How CIOs can build the future they want with open source
By Chris Wright, CTO and senior VP of Global Engineering, Red Hat
Friday, 16 September, 2022
Just over a decade ago, Marc Andreessen famously stated that software was eating the world. Today, we can definitively update his quote to be more accurate and say “software ate the world”. Simply put, software has taken over our businesses and how we create value for our customers.
Our organisation, Red Hat, is a software factory — and we help our customers become software factories too. With these capabilities, enterprises can build the future they want. For example, organisations can choose where to run their applications based on their business needs with the flexibility of hybrid cloud. Repeatability in software production pipelines helps avoid hand-crafted mistakes by using a common platform. Organisations can tame the complexity of distributed systems with automation, while security risk in software supply chains can be addressed with modern tools.
Since software is now everyone’s business, developers are essential and the ability to move rapidly from experiment to production is the hallmark of a high-velocity development team.
Hello artificial intelligence
Which leads us to the next big transformation: where software ate the world, artificial intelligence (AI) is now eating software. This is happening because businesses are looking to derive value from data and are leveraging AI to deliver insights from oceans of information. Not only can organisations make better use of data to make more informed decisions, they can also deliver better customer experiences by embedding intelligence into their products and services.
However, AI is not a one-and-done endeavour.
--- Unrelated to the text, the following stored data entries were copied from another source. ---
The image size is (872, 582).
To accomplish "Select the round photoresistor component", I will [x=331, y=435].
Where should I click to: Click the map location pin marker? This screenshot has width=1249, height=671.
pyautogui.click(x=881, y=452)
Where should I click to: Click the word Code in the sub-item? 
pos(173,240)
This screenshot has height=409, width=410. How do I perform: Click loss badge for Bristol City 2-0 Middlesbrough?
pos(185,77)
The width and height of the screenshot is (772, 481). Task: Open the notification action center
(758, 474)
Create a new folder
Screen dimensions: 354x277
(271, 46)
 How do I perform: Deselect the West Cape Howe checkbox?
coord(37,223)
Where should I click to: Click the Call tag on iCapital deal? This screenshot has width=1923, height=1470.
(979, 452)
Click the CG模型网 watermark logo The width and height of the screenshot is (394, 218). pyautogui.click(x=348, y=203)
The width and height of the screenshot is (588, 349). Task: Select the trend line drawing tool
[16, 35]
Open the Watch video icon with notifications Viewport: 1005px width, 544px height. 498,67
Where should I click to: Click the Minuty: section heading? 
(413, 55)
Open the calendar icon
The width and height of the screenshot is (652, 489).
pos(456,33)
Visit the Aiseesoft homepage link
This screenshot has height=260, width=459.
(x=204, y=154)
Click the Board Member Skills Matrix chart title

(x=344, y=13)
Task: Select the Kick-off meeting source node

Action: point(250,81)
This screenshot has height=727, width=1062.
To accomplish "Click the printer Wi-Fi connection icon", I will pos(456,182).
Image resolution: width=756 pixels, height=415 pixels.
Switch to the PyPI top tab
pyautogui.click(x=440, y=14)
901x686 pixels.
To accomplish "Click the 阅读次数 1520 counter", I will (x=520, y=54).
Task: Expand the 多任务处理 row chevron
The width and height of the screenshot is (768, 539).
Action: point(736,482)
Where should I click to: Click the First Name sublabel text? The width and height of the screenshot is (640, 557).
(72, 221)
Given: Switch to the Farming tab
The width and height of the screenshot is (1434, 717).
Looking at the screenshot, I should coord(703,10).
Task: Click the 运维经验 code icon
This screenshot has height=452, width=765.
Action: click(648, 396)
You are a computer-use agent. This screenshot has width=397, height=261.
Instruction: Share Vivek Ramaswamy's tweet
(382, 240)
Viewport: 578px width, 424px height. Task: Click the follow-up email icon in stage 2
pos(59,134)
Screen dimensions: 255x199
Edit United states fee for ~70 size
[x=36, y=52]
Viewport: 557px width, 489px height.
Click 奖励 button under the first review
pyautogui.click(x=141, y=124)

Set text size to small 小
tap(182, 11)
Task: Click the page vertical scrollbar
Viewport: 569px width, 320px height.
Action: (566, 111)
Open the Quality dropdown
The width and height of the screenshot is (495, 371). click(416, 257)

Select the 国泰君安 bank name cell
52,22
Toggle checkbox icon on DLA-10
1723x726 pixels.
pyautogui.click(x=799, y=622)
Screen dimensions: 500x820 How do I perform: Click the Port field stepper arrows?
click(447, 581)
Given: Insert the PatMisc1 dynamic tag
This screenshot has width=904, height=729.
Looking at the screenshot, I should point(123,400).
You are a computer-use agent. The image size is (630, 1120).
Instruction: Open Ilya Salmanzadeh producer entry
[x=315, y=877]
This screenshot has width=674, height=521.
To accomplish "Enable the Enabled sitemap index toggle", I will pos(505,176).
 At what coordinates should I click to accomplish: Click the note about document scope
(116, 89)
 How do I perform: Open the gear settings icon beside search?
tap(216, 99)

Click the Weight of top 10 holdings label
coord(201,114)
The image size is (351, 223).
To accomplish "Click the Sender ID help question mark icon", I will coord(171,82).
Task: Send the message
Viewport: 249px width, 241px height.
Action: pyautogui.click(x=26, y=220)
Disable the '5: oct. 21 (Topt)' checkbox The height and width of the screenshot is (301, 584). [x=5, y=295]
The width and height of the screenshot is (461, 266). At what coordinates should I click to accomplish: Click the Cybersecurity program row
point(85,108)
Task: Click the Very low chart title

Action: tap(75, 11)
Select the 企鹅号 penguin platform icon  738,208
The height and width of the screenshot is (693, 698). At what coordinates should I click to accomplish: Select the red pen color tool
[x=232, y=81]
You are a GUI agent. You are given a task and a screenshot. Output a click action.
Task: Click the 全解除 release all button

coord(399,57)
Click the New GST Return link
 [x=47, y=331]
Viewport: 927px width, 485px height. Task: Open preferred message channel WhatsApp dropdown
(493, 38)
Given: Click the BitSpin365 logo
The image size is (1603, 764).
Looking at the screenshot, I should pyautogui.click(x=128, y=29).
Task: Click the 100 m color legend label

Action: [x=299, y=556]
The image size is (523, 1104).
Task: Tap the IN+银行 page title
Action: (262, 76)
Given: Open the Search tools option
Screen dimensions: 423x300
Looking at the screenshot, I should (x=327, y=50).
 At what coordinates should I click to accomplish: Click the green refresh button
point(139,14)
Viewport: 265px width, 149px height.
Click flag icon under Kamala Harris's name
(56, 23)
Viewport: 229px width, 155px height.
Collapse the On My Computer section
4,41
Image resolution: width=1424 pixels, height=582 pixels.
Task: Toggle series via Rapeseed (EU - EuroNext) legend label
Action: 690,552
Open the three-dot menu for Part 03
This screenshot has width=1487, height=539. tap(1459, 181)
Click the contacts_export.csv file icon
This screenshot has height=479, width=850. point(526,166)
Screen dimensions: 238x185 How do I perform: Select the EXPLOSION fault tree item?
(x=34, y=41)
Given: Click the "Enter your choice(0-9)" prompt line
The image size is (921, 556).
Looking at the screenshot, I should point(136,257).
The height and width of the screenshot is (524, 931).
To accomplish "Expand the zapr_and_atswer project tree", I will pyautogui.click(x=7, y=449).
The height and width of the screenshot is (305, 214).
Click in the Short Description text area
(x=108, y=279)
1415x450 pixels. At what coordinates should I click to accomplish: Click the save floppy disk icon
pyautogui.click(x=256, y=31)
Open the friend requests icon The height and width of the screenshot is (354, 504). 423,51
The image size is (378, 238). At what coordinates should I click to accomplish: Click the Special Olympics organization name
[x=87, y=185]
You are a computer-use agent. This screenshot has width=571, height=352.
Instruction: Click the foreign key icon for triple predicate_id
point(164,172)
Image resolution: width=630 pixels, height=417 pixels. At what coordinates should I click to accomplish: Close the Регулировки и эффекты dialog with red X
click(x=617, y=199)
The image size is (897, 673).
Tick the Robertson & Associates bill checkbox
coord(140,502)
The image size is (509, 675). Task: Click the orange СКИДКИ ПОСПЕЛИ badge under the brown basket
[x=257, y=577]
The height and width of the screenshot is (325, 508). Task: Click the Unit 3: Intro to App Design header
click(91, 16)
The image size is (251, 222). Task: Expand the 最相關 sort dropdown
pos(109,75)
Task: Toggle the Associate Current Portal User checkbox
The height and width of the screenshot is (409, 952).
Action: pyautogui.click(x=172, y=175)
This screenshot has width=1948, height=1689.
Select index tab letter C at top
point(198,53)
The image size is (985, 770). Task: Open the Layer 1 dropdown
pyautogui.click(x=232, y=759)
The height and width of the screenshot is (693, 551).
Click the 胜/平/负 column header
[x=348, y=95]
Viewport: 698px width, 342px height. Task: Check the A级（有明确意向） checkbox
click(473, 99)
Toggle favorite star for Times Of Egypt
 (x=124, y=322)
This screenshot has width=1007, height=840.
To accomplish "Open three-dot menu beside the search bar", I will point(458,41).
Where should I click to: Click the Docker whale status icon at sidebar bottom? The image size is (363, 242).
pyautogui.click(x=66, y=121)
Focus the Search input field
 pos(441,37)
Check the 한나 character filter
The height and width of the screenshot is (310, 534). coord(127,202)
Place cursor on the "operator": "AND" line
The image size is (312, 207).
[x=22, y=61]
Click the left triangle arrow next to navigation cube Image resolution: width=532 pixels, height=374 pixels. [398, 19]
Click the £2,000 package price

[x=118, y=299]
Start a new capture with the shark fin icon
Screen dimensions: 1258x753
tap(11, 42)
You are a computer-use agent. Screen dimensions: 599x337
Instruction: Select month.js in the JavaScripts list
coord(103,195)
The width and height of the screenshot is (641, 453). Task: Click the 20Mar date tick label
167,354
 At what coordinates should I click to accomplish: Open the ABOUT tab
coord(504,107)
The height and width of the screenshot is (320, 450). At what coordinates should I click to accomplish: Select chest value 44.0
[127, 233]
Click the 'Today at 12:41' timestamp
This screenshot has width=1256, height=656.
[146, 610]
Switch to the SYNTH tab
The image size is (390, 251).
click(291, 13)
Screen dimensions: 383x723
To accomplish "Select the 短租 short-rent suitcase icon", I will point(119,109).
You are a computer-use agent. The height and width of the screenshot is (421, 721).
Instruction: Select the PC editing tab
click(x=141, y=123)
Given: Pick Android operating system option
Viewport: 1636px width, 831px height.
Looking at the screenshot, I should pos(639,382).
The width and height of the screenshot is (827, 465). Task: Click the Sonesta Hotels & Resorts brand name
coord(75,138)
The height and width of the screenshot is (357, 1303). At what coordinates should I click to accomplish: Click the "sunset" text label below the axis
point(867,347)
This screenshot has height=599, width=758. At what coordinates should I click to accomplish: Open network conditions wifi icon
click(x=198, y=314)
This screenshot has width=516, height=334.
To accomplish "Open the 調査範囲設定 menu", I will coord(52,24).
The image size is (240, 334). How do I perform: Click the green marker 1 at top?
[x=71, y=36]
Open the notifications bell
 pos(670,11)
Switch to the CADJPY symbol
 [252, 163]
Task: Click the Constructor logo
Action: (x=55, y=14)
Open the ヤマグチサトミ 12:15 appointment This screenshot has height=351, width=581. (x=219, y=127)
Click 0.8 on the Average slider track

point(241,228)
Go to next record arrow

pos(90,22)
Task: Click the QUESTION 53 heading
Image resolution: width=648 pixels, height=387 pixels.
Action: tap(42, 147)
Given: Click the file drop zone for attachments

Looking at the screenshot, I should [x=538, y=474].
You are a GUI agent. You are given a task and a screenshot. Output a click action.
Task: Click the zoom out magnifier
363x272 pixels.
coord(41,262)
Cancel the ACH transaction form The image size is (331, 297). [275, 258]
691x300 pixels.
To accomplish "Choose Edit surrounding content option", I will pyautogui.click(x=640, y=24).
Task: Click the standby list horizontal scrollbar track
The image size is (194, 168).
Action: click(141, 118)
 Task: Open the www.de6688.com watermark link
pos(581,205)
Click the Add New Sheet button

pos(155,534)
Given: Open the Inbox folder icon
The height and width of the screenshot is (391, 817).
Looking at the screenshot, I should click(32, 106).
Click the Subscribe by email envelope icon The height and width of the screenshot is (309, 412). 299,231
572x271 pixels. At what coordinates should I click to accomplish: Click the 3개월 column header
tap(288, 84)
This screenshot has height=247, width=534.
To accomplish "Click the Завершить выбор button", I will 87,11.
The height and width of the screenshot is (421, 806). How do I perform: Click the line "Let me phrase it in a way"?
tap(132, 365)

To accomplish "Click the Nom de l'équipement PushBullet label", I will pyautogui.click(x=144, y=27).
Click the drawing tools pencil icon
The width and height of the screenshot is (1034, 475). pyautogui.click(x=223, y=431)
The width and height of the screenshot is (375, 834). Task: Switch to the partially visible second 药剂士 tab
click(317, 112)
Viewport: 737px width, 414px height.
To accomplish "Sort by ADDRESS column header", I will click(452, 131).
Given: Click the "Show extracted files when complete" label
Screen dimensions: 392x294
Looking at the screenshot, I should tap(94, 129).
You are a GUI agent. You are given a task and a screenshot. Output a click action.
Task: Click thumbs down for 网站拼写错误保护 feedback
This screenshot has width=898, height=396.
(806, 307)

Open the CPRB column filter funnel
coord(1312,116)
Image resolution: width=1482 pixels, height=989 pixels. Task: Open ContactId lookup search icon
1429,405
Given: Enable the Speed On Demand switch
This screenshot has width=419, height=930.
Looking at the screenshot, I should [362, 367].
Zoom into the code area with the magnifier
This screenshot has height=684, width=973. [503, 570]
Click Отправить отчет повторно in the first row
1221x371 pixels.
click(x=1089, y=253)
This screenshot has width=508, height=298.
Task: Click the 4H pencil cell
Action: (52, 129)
You may have a software development pipeline but do you create an AI development pipeline?
Think about it: your source code is analogous to data and your deployed applications are analogous to deployed machine learning (ML) models. The discipline of going from source code to testing to production of software at scale is well understood but, with AI, are you applying that same discipline from development to deployment, which also needs to happen at scale?
If you consider an average enterprise is made up of a few thousand applications, it will also be made up of thousands of machine learning models. As decisions rely more and more on AI/ML, I want to establish trust in the model making those decisions to have confidence in taking action.
Part of building that trust is through:
- Collaboration — helping to build the model
- Transparency — understanding what went into the model
- Auditability — seeing what changes were made to models and the impacts those changes had on the outcomes.
Life on the edge
For CIOs, the peace of mind that came from data centres and IT assets remaining safely ensconced within the four walls of headquarters is long gone. The advent of the cloud, blazing-fast processors, improvements in wireless networks, and the spread of far-flung but crucial remote operations have come together to make sure of that. But the technical freedoms we take advantage of today aren’t without challenges and this is where we believe edge computing will be transformative.
Edge computing is the ability to generate insights from data and act on these locally where it matters. Intelligent devices are pushing the boundaries of where computing can happen — on earth, in space and wherever else there’s a benefit to enterprise or even humanity itself.
Edge computing can now take place at or near the physical location of either the user or the source of the data — whether that’s an SUV speeding down the highway, sensors monitoring a natural-gas pipeline in the middle of nowhere, or on-board a satellite orbiting the earth.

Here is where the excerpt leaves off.